Print the entries underneath word for word, omitting whatever pictures they contain.
====== MATERIAL PROVIDED ======
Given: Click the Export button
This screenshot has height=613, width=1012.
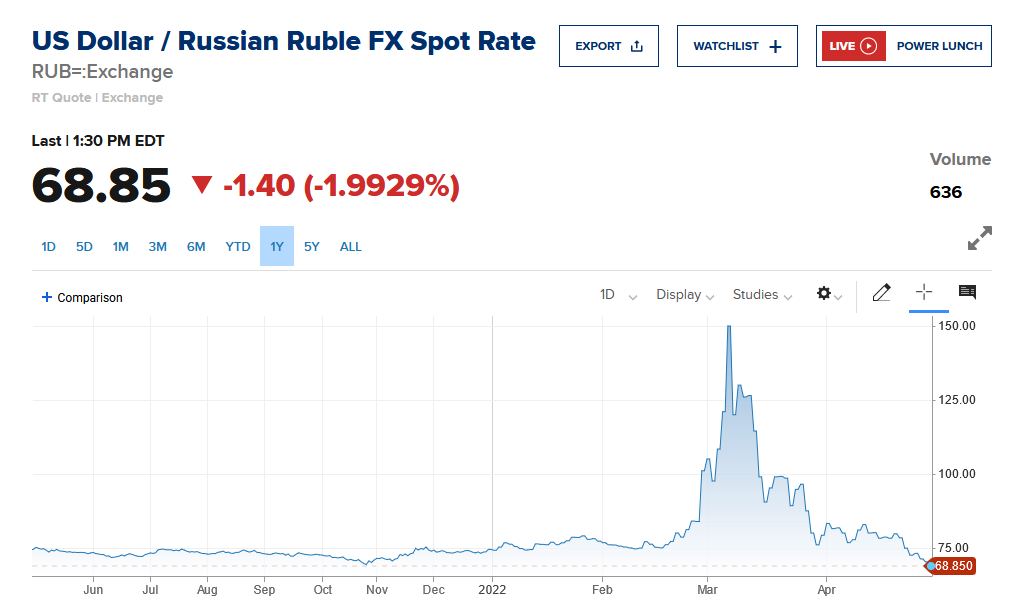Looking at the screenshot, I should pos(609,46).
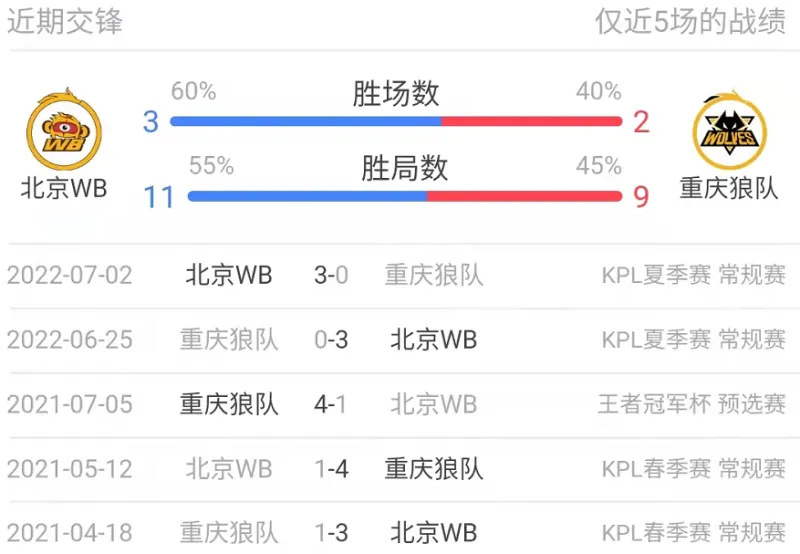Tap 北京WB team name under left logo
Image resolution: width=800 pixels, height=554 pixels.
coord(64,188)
======
COMPLETED TASK
Given: Click the Export button
This screenshot has height=613, width=1012.
Looking at the screenshot, I should pos(609,46).
Tap 北京WB team name under left logo
Image resolution: width=800 pixels, height=554 pixels.
coord(64,188)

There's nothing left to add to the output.